Effect on Misclassified Employees
If you are reading this, you likely do not care why the new law exists. You are wondering whether the new law could mean more money in your pocket. The answer is not simple. The penalties assessed by the new statute are recoverable by the state, not individuals. That means that the state (i.e., the Labor and Workforce Development Agency) needs to come in and assess the penalty against the employer, and the penalty goes to the state once it is collected.
However, a mechanism exists whereby an employee would be able to collect a portion of the penalties. Individuals can bring representative actions on behalf of all other misclassified employees at their workplace under the Private Attorneys General Act (“PAGA”) to recover civil penalties that are normally assessed by the Labor and Workforce Development Agency or the Labor Commissioner. The individual must bring the PAGA action in civil court and sue to recover the penalties for the state. The individual must give 75% of the recovered penalties to the state.

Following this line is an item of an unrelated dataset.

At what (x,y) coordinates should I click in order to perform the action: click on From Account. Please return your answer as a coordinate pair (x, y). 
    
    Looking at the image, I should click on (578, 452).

The individual would then split the remaining 25% with the other affected misclassified independent contractors.
Effect on Employers
Employers need to be extra careful to not misclassify employees as independent contractors. If, say, they get a decision at the EDD stating that one of their supposed contractors was really an employee, and there are other persons similarly misclassified, it could put the employer in a very difficult situation, because it would likely be found that keeping the folks as independent contractors after the EDD’s decision was “willful” under the statute. That could open the employer up for liability for the penalties.
Labor Code section 2753
This new statute, which also takes effect on January 1, 2012, states as follows:
(a) A person who, for money or other valuable consideration, knowingly advises an employer to treat an individual as an independent contractor to avoid employee status for that individual shall be jointly and severally liable with the employer if the individual is found not to be an independent contractor.
(b) This section does not apply to the following persons: (1) A person who provides advice to his or her employer. (2) An attorney authorized to practice law in California or another United States jurisdiction who provides legal advice in the course of the practice of law.
Effect on Accountants
The new Labor Code section 2753 is raising quite a stir amongst my accountant friends. Accountants must be extra careful not to advise their clients to treat employees as independent contractors, because an accountant who does so could be liable for the penalty to be imposed under the new Labor Code section 226.8. If I were an accountant, I would automatically refer questions about classifying employees as independent contractors to an employment lawyer, because only a lawyer is exempted from liability under this new statute.